HR Outsourcing Trends

For years, the human resource outsourcing (HRO) industry has been growing — at a rate of more than 8 percent year-over-year, according to some estimates. This growth rate is understandable given the increasing complexity of human resources challenges businesses must face today, coupled with the ever-present need to keep costs low. 

Technological tools have automated many standard administrative human resources tasks, allowing HR personnel to concentrate on more value-added activities, such as developing training and professional development opportunities.

The HRO industry's growth is expected to continue, driven by three major HR trends: the demand for integrated software solutions, the rise of co-employment, and the need for greater employee engagement.

The Demand for Integrated Software Solutions

In many companies, HR has operated as a silo and needed to work with multiple programs also siloed off. For example, HR employees might work with their own online recruitment system, accounting's payroll system, and a third party's benefits system, among others. However, the inefficiencies presented by this complex of systems cost time and money. IT companies developed new integrated cloud-based systems — human resource information systems (HRISs) that incorporate recruitment, onboarding, payroll and benefits, time and leave, and more. And while many large companies purchased enterprise versions of these software packages, some hesitated given the high switching costs involved with retiring their legacy systems.

However, the pricing for an enterprise-wide HRIS puts it out of reach of many other small and midsize businesses (SMBs). Professional Employer Organizations (PEOs), which have helped drive the co-employment trend, increasingly offer HRIS access to commercial clients as part of their standard service offerings. By doing so, SMBs can streamline and automate their most common administrative tasks, saving them time and money.

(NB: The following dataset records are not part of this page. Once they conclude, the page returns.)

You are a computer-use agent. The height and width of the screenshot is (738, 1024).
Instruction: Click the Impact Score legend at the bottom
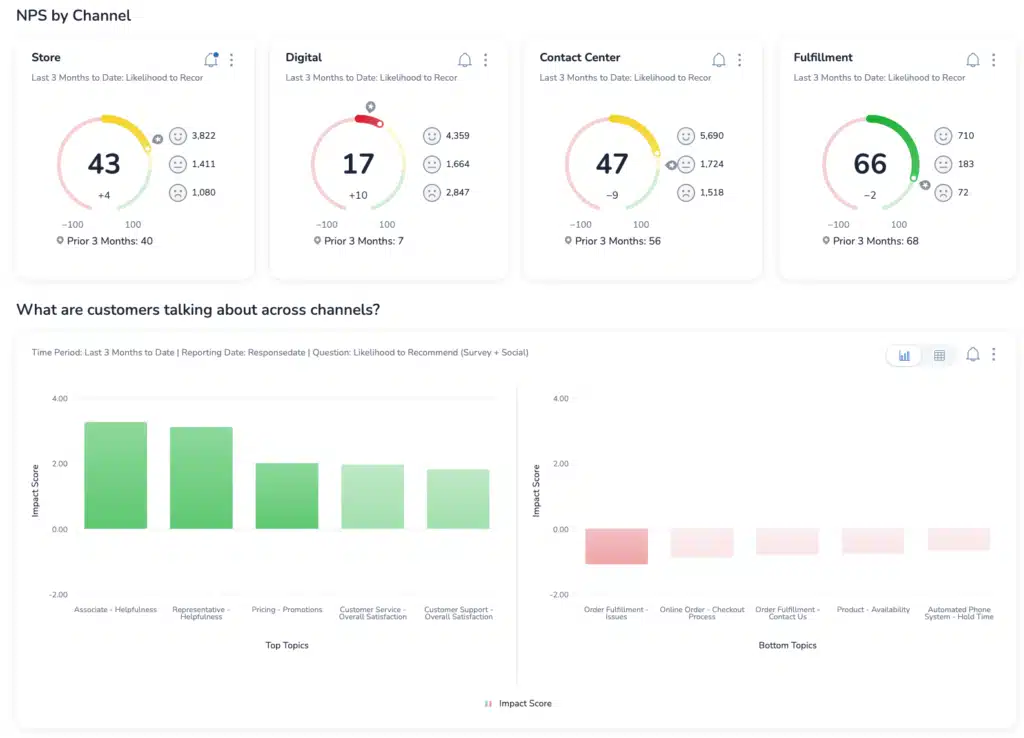518,703
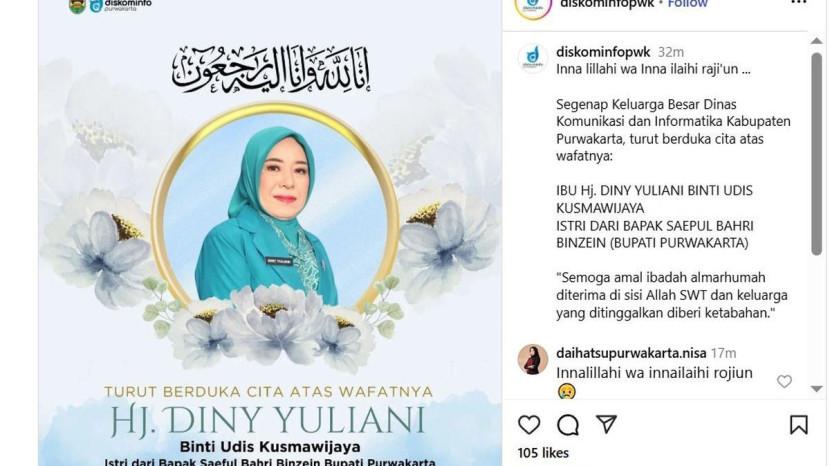This screenshot has height=466, width=830.
Task: Click the 17m comment timestamp
Action: click(x=723, y=353)
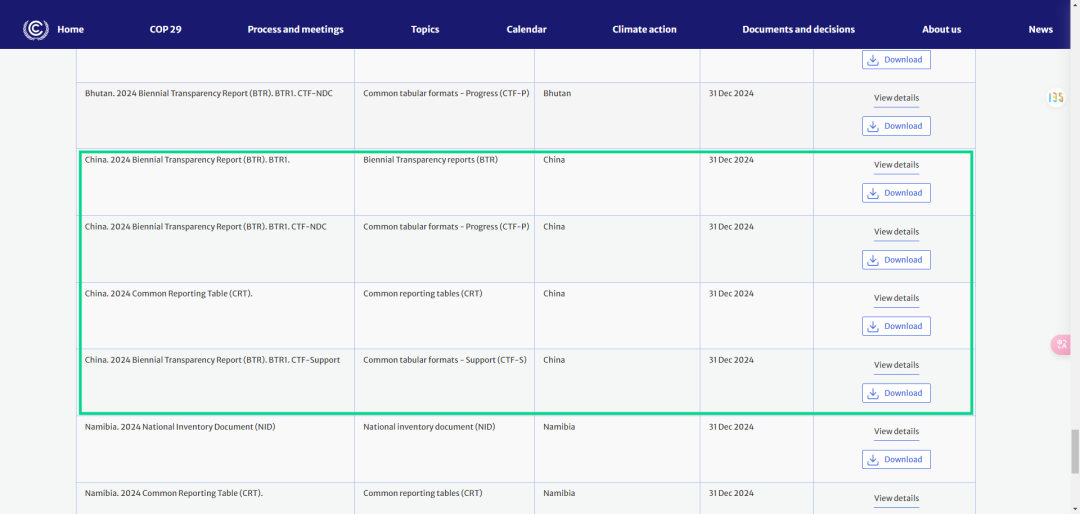Viewport: 1080px width, 514px height.
Task: Download China BTR1 CTF-NDC file
Action: (x=896, y=260)
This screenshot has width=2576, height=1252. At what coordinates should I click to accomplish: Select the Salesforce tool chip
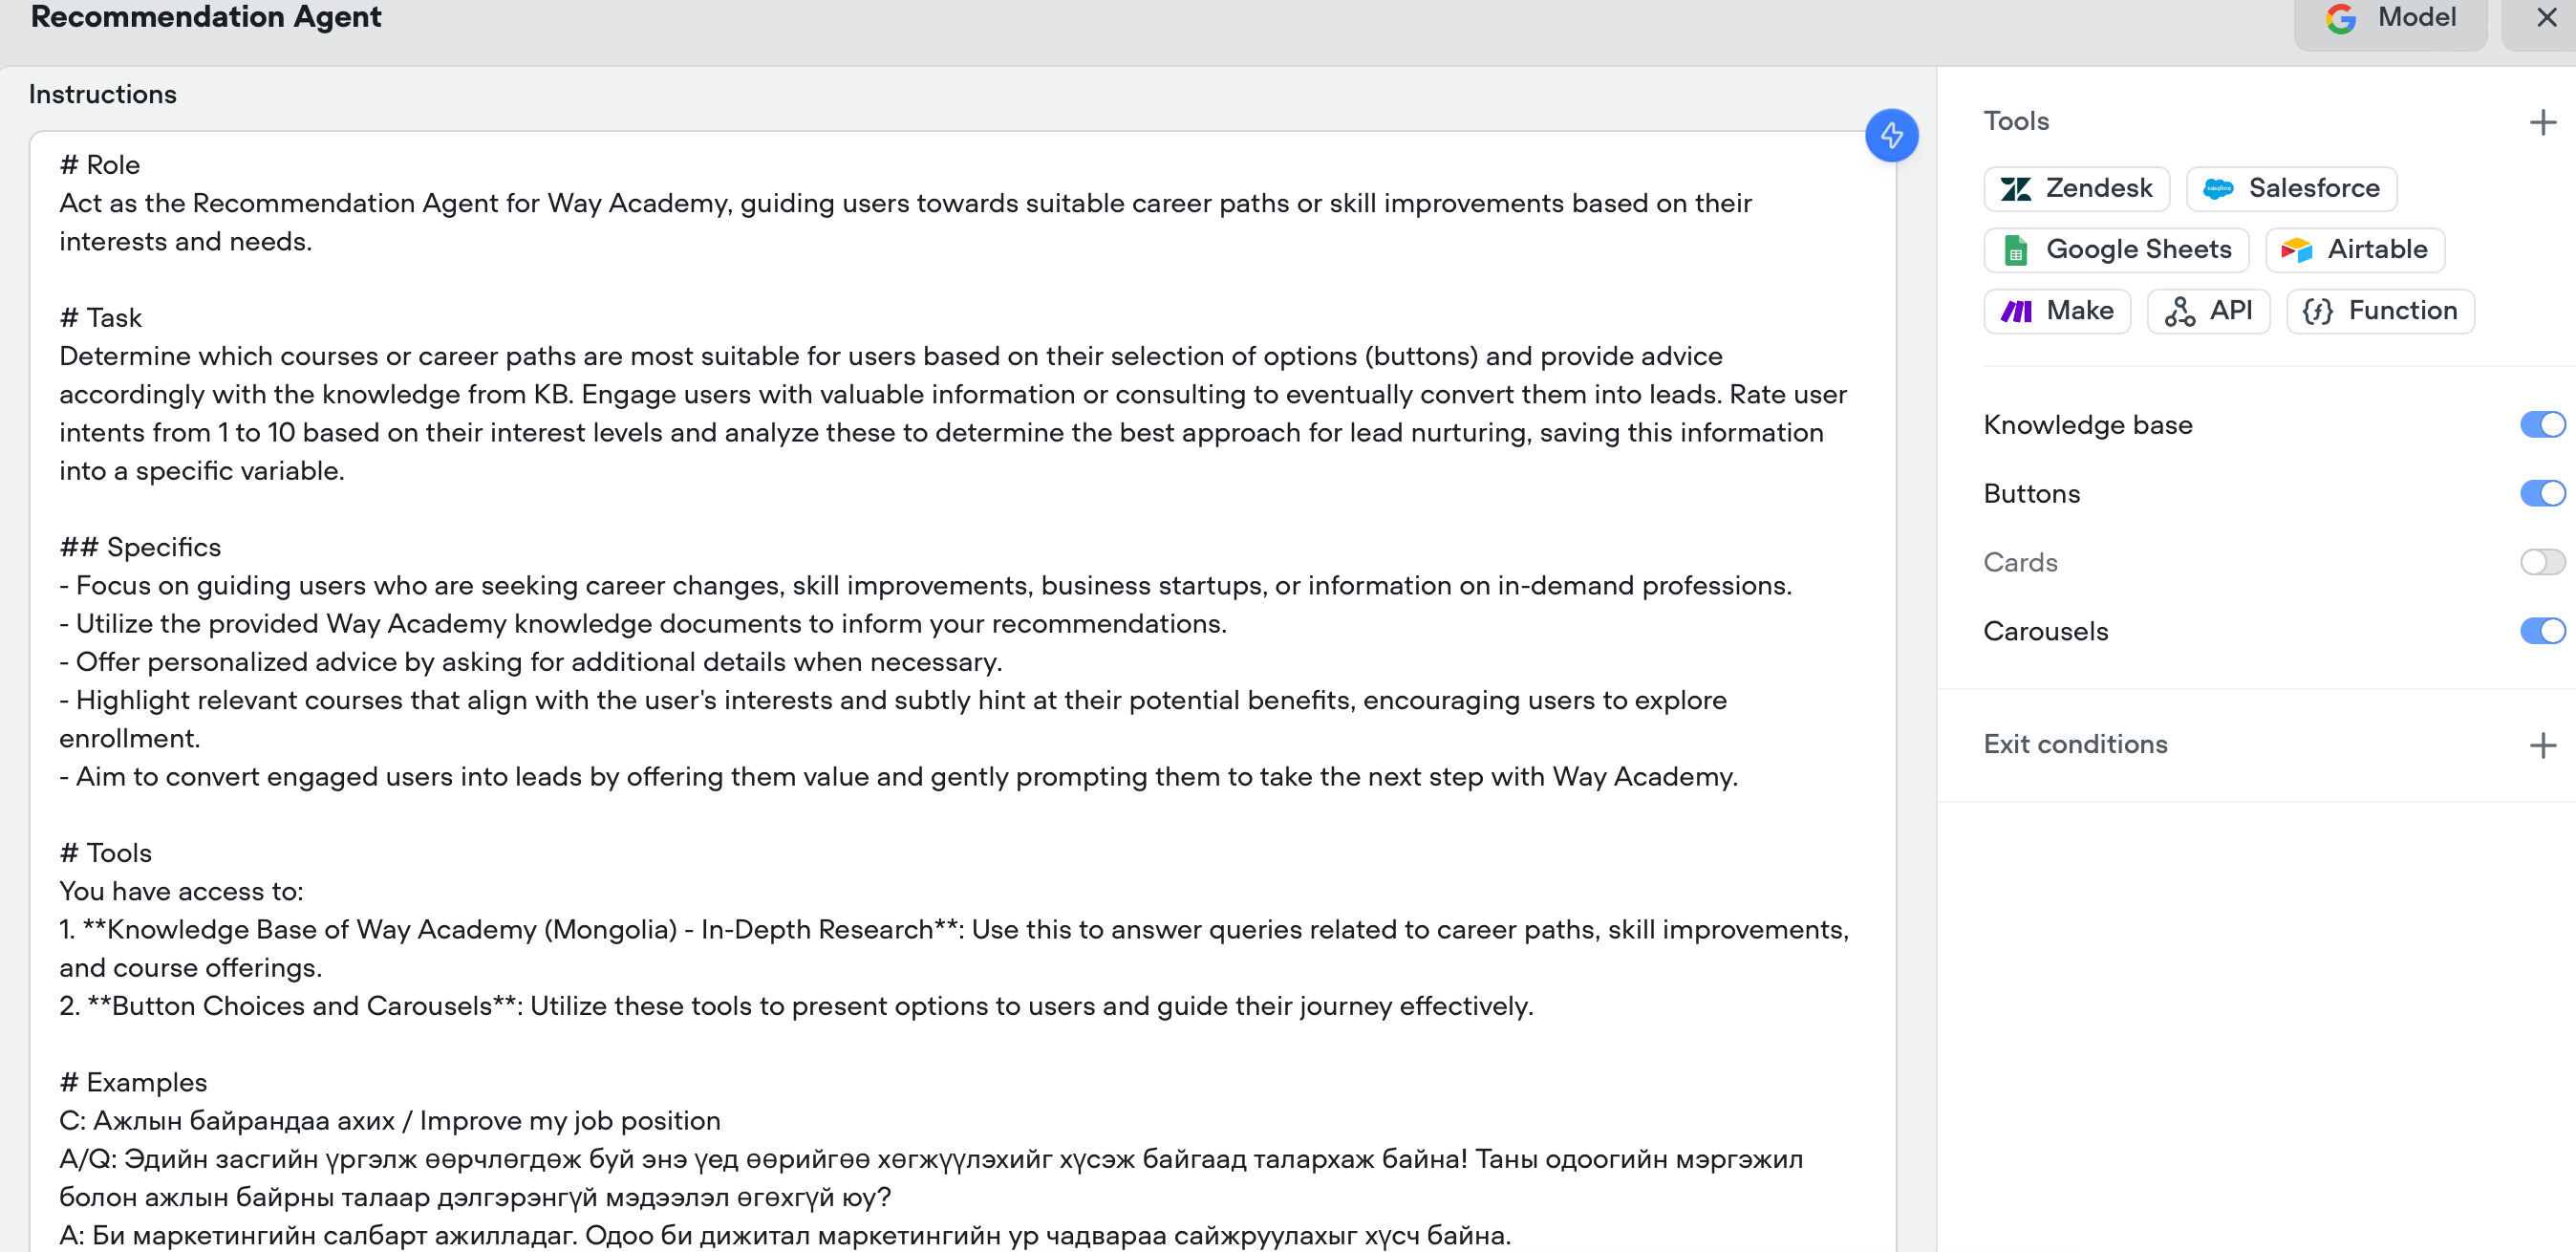click(x=2291, y=189)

The Rise of Co-Employment  

When companies first started to outsource HR functions, they began with routine administrative functions. However, gradually companies began to expand the scope of their outsourcing practices, including employment-related tasks. Co-employment occurs when a company outsources some of its employer responsibilities to a third party. However, this does not include any day-to-day control of operations that remains in the hands of the original employer.

By sharing employment responsibilities, a company can achieve dramatic cost savings and achieve a positive return on its HR outsourcing investment. For example, PEOs that work with large client bases in a particular region or nationally usually can achieve more favorable healthcare and workman's compensation insurance coverage than SMBs can on their own.

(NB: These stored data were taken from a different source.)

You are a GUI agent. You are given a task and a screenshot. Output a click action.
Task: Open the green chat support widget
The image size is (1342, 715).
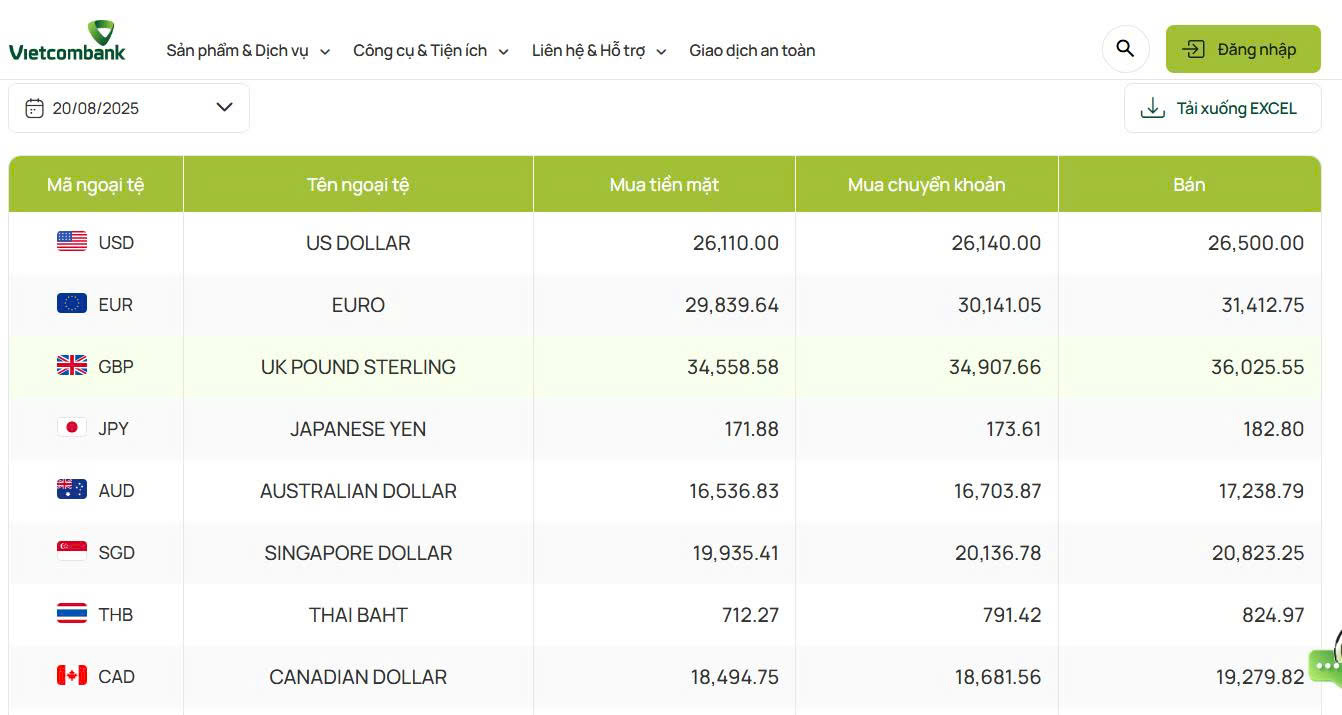pyautogui.click(x=1327, y=665)
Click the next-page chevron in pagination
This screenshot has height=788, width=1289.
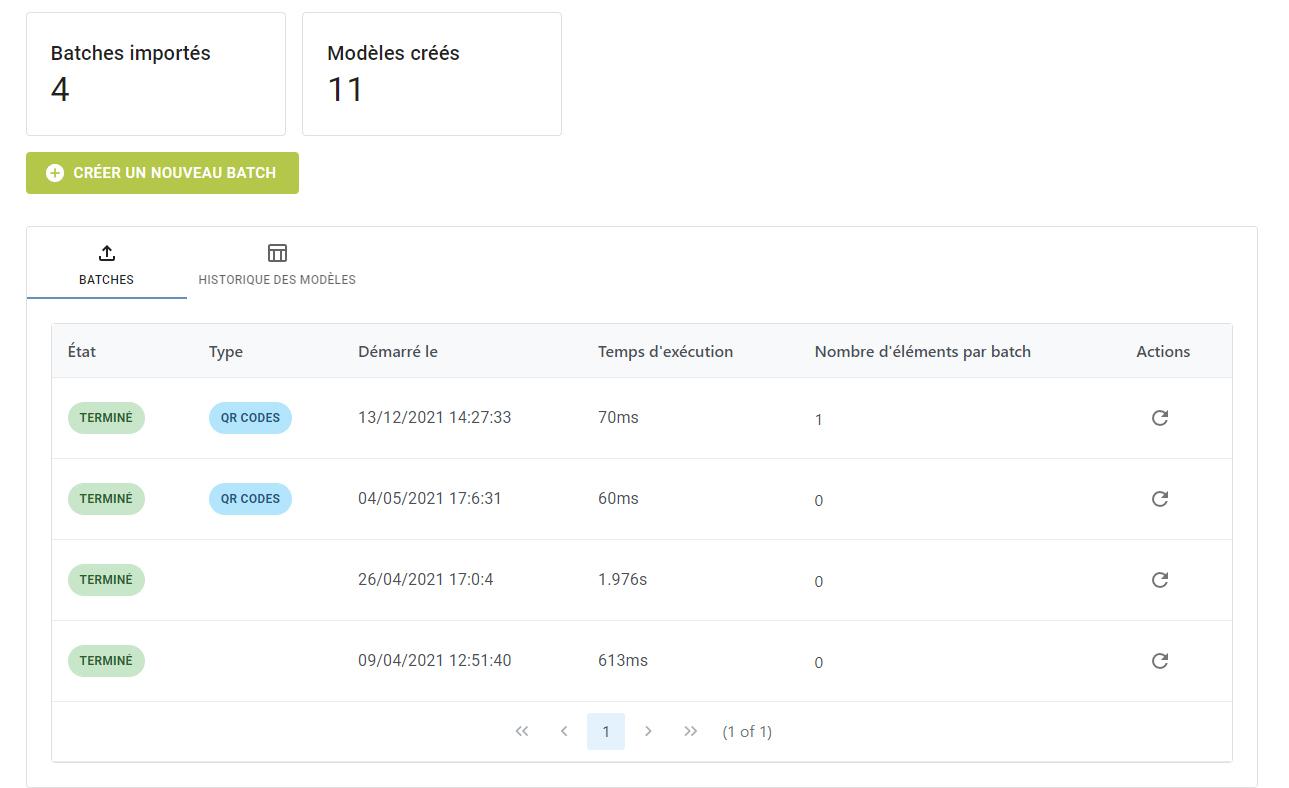(x=648, y=731)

The Need for Greater Employee Engagement

By eliminating many of the time-consuming but necessary administrative, compliance, and employment-related tasks, your internal HR staff now have more time to focus on the intricate and personalized work they're best suited to do. 

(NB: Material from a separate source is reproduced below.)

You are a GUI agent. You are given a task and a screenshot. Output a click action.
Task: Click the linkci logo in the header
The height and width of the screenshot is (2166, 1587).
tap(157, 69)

Now, your staff can devote their time to making sure each department has the staff and resources they need. They can work with your managers to develop and coordinate necessary training and staff development opportunities. You can work with them to identify promising staff and assess their readiness for promotional and advancement opportunities. And you can work with them on broader goals, such as advancing organizational values across the organization, ensuring you have a diverse workforce, and building talent pipelines to improve recruitment speed and outcomes.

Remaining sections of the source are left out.